### What you need to do:
Find the line containing "Given: Switch to" in the material below, then please transcribe it and each line after it exactly, without the pictures.
** Opening Data supplied block **
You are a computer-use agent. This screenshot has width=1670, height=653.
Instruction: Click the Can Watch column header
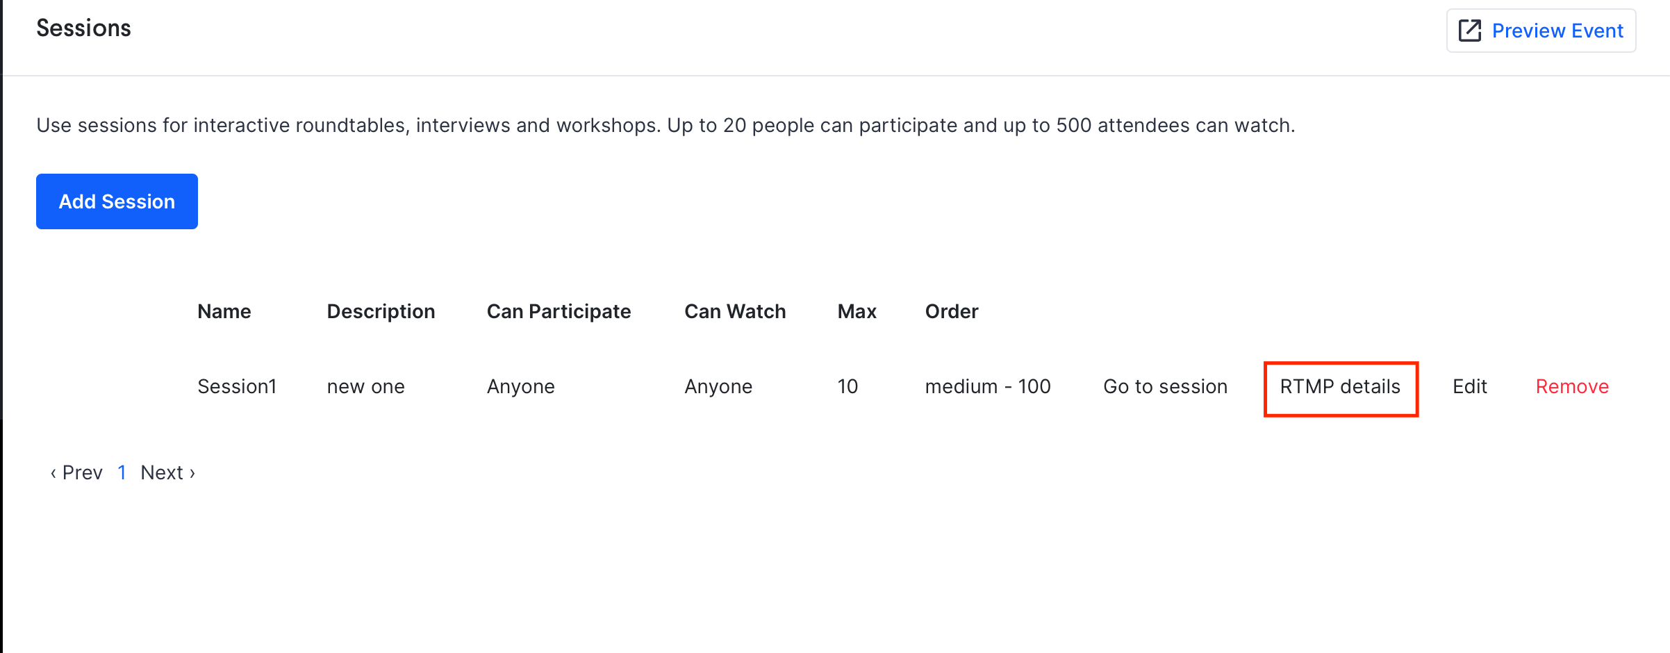pyautogui.click(x=735, y=311)
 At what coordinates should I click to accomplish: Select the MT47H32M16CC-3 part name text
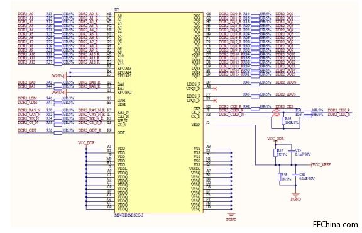[129, 215]
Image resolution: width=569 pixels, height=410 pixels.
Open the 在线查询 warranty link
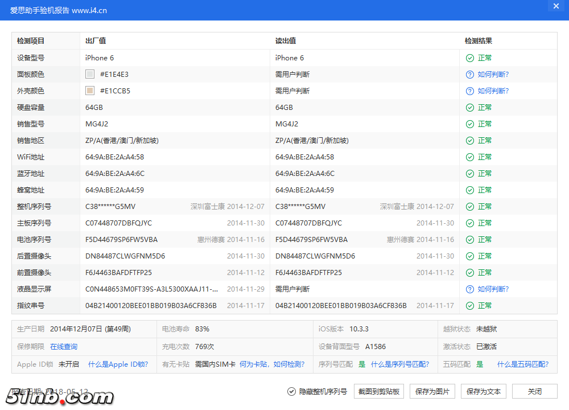click(64, 347)
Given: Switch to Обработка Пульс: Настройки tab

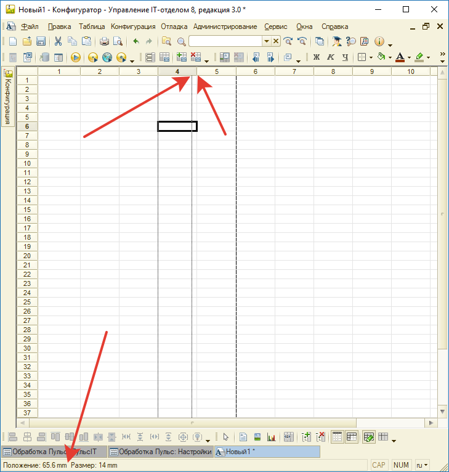Looking at the screenshot, I should pyautogui.click(x=160, y=452).
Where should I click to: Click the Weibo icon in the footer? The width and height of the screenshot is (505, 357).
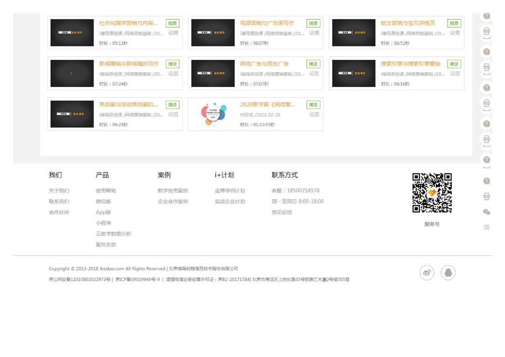[x=427, y=273]
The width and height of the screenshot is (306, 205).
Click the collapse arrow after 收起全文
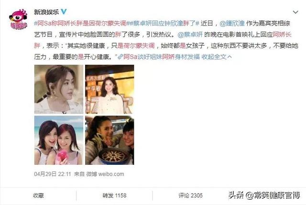point(230,57)
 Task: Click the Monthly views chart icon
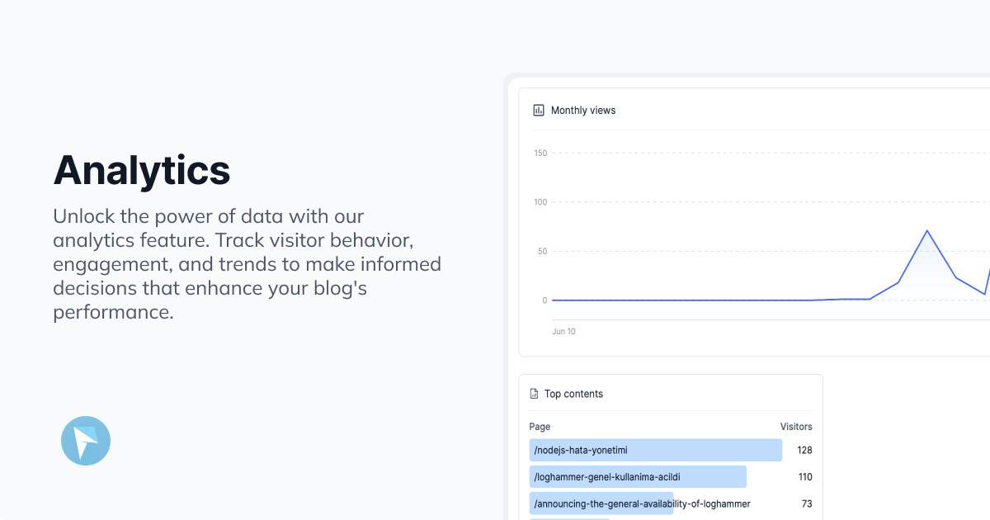539,110
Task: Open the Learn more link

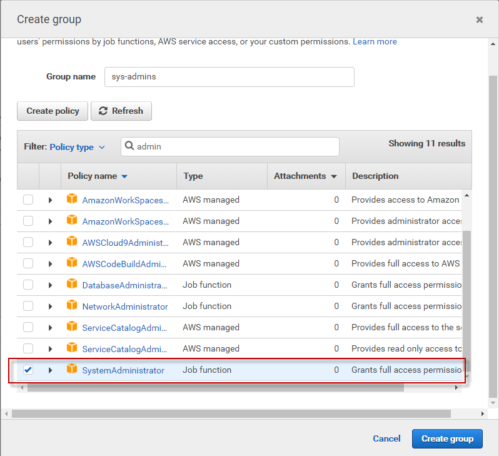Action: [x=375, y=42]
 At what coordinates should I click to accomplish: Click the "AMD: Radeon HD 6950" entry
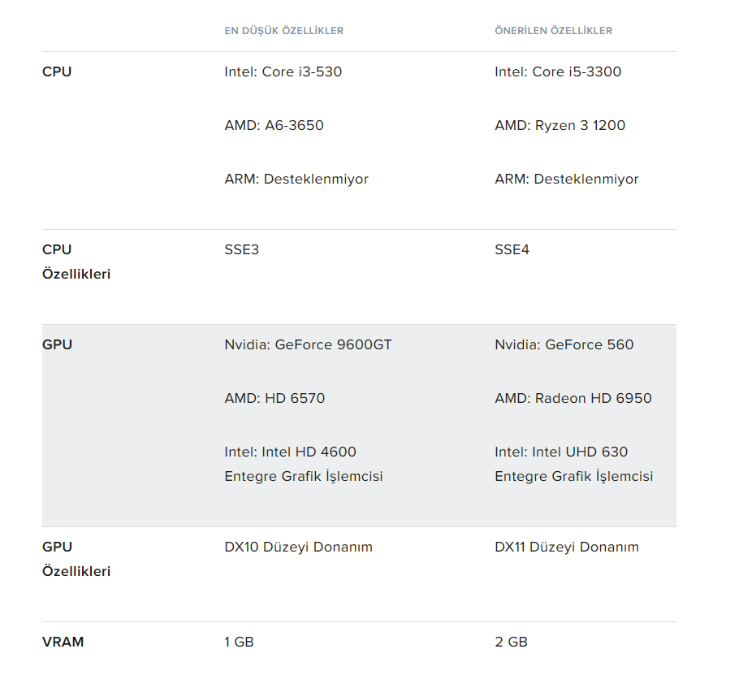tap(573, 398)
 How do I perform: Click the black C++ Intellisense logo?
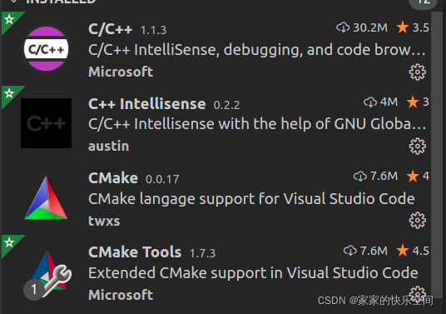46,123
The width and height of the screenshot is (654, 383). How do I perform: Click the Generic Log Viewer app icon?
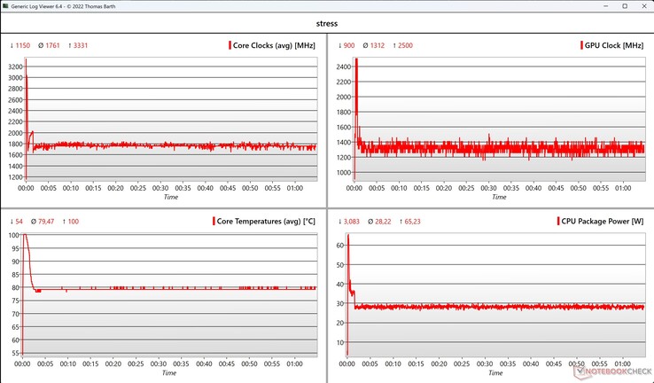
** Closing Data supplied block **
### Response:
Given: Switch to Обработка Пульс: Настройки tab

Looking at the screenshot, I should pyautogui.click(x=160, y=452).
Where should I click to: Click the Weibo icon in the footer? The width and height of the screenshot is (505, 357).
[x=427, y=273]
The width and height of the screenshot is (306, 205).
Click the collapse arrow after 收起全文
point(230,57)
 Task: Click the Monthly views chart icon
539,110
Task: Open the Learn more link

Action: [x=375, y=42]
 At what coordinates should I click to accomplish: Click the "AMD: Radeon HD 6950" entry
tap(573, 398)
 How do I perform: Click the black C++ Intellisense logo?
46,123
The width and height of the screenshot is (654, 383). How do I perform: Click the Generic Log Viewer app icon?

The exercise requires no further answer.